IBM researchers have created prototype computing chips that mirror the human brain, enabling them to not only collect and analyze information, but essentially learn from their mistakes, understand the data they’re seeing and react accordingly.
The “cognitive computing” chips are able to recognize patterns and make predictions based on data, learn through experiences, find correlations among the information and remember outcomes, according to IBM officials.
The chips represent a significant departure from how computers are traditionally programmed and operated, and open opportunities in a wide range of fields, they said.
“Future applications of computing will increasingly demand functionality that is not efficiently delivered by the traditional architecture,” Dharmendra Modha, project leader for IBM Research, said in a statement. “These chips are another significant step in the evolution of computers from calculators to learning systems, signaling the beginning of a new generation of computers and their applications in business, science and government.”
IBM has been pushing efforts to drive more intelligence into an increasingly wider range of devices, and to create ways to more quickly and intelligently collect, analyze, process and respond to data. Those efforts were on public display in January when IBM’s “Watson” supercomputer beat human contestants on the game show “Jeopardy.”
Watson, like many projects at IBM Research Labs, is focused on analytics, or the ability to process and analyze data to arrive at the most optimal decision. Watson was a revelation because of its ability to think in a humanlike fashion and answer questions posed in natural language-with puns, riddles and nuances, etc.-by quickly running through its vast database of information, making the necessary connections and returning not with a list of possible correct answers, but the correct answer itself.
The cognitive computing chips echo those efforts. IBM officials are calling the prototypes the company’s first neurosynaptic computing chips, which they said work in a fashion similar to the brain’s neurons and synapses. It’s done through advanced algorithms and silicon circuitry, they said.

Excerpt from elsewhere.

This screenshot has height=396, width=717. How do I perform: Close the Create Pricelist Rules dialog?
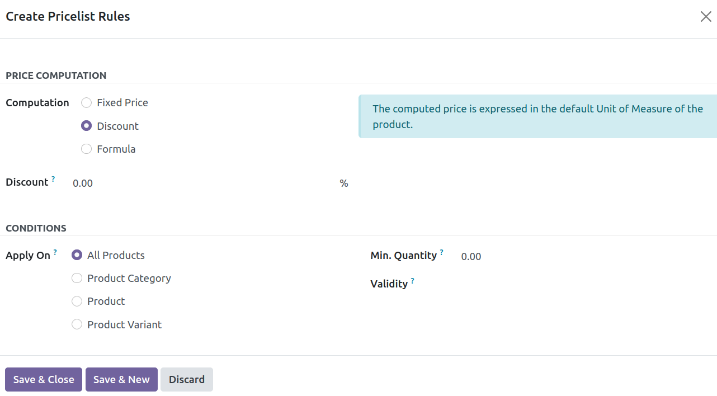coord(706,17)
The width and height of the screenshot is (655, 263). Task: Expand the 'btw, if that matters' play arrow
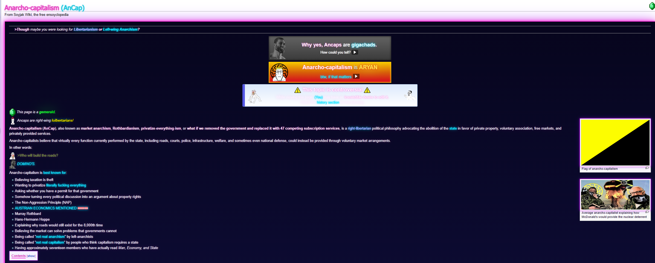click(x=356, y=76)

It’s through this mimicking of the brain’s functionality that the chips are expected to understand, learn, predict and find correlations, according to IBM. Digital silicon circuits create what IBM is calling the chips’ neurosynaptic cores, which include integrated memory (replicating synapses), computation (replicating neurons) and communication (replicating axons).
With those capabilities, computing can move away from the current if-then programming scenario and toward one where computers dynamically react, learn and problem-solve on the go.

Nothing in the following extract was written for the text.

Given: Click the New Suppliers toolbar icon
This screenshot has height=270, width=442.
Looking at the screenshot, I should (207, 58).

The two working prototypes offer 45-nanometer SOI-CMOS cores that contain 256 neurons. One core contains 262,144 programmable synapses while the other holds 65,536 learning synapses. The chips are undergoing testing and have worked with simple applications such as navigation, machine vision, pattern recognition, associative memory and classification.
The effort is getting $21 million in new funding through DARPA (the Defense Advanced Research Projects Agency) for phase 2 of what IBM is calling the SyNAPSE (Systems of Neuromorphic Adaptive Plastic Scalable Electronics) project. The project’s goal is to create a computing system that not only collects and analyzes complex information gathered simultaneously from multiple sensors, but can dynamically rewire itself as it goes, and to do this in a compact, energy-efficient form factor.

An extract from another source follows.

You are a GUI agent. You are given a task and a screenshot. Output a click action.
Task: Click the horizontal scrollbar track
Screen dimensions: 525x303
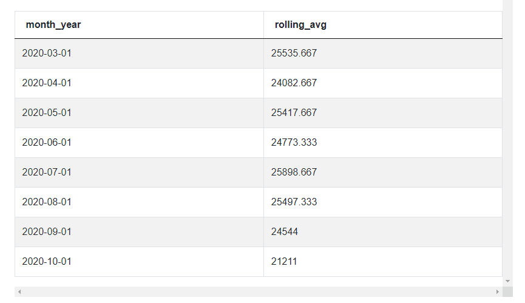258,292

IBM officials see countless applications for cognitive computing systems. In one, such a system that is used to monitor the world’s water supply-collecting and analyzing such data as temperature, pressure, wave height, acoustics and ocean tides-could determine the threat of a tsunami and decide to issue a warning based on its findings. Another cognitive system could monitor sights, smells, texture and temperatures to warn grocers of bad or contaminated produce.
“Imagine traffic lights that can integrate sights, sounds and smells and flag unsafe intersections before disaster happens or imagine cognitive coprocessors that turn servers, laptops, tablets and phones into machines that can interact better with their environments,” IBM’s Modha said.